Asian currencies are locked in neutral after the PBOC succeeded in putting a floor under Yuan appreciation last week. USD/CNY at 6.4000 today, hardly changed from a week ago. Until the PBOC signals comfort at more Yuan appreciation, the broader Asian grouping will likely mark time around these levels.
Oil markets grind higher
Oil prices crept higher on Friday after the soft payroll data, a trend that had continued throughout the week. An improvement in India Covid-19 case numbers and the ongoing recovery in the US and Europe ahead of their summer is supporting prices. OPEC+ is content to postpone tinkering with their production targets for now.
In the absence of any significant weekend drivers, oil prices have experienced some long-covering this morning, helped along by soft China export data. Brent crude has eased by 0.20% to $71.45 a barrel, while WTI has edged 0.15% lower to $69.30 a barrel in a quiet Asian session.

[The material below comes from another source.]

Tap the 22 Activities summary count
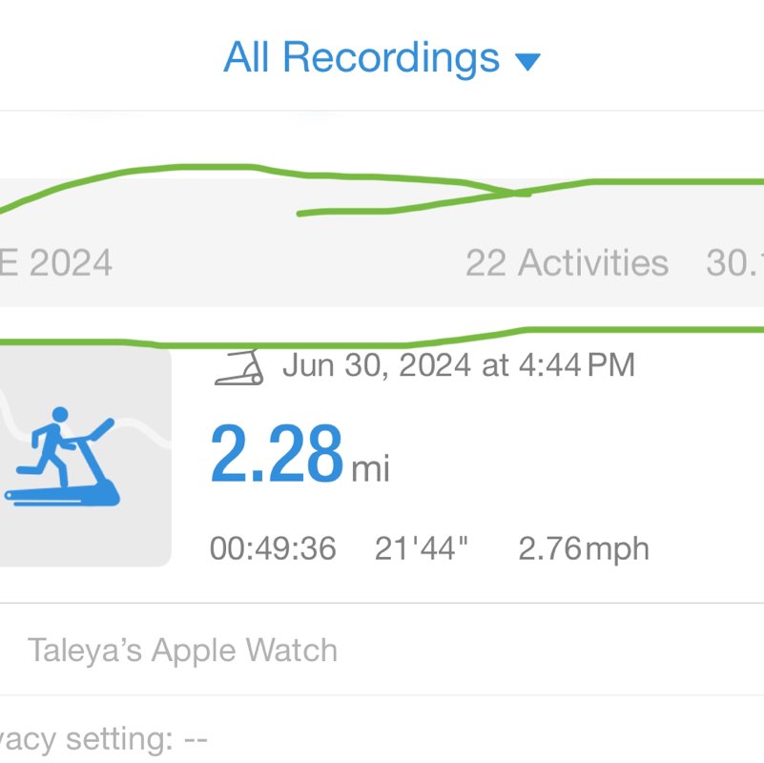 pyautogui.click(x=567, y=262)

With some improvement in the pandemic situation in India and the recovery in the US, China and Europe remaining on track, oil should remain a buy on dips, with no warning signs coming from the technical momentum indicators.

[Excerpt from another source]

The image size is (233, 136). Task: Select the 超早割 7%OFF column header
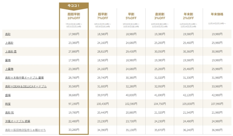[x=103, y=16]
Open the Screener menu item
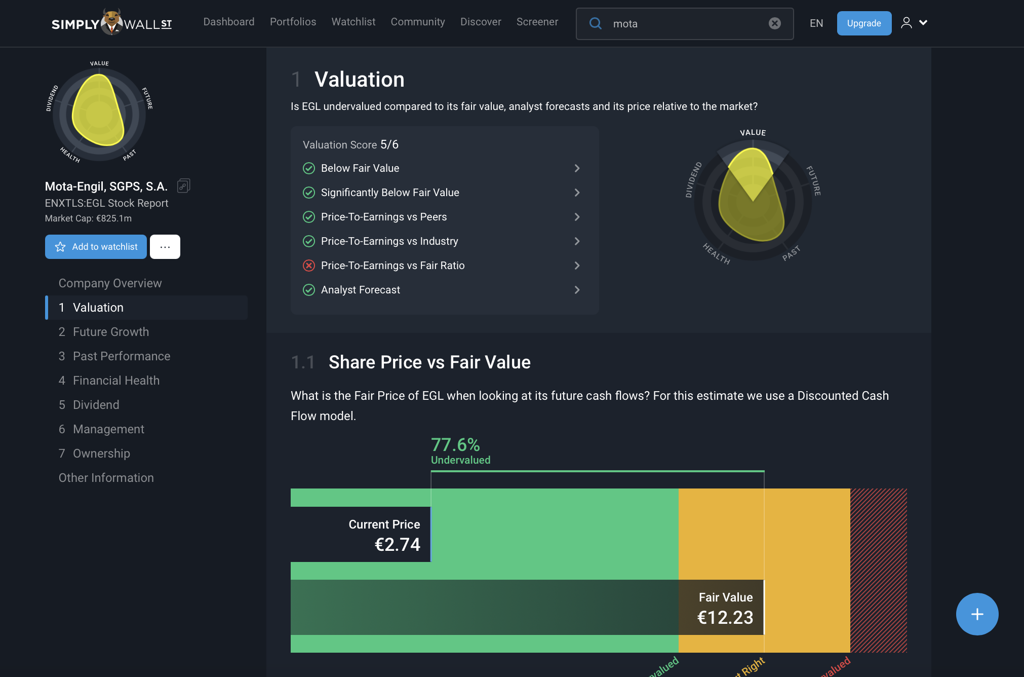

Only a fall through $70.00 a barrel by Brent crude, or $68.00 from WTI, would signal a deeper downside correct. Brent crude remains on track to test resistance at $72.00 a barrel this week and WTI at $70.00.
Gold runs into headwinds above $1900.00
A soft Non-Farm Payroll saw longer-dated US yields tumble on Friday, lifting gold 1.10% higher to $1891.50 an ounce. However, that only retraced half of the 2.0%+ losses seen on Thursday and hints that gold’s upward momentum will be more sensitive to negative price inputs from now on.
Although gold is no longer overbought from a technical perspective, the RSI retreating to neutral territory after Thursday’s wipe-out, it appears that gold’s correlation to US yields is back. With an avalanche of inflation data due this week, notably from the US and China, gold may struggle to rally and maintain gains above $1900.00 an ounce.
I expect gold to jump around in a choppy $1860.00 to $1900.00 range this week, with last week’s high at $1817.00 an ounce unlikely to be retested this week.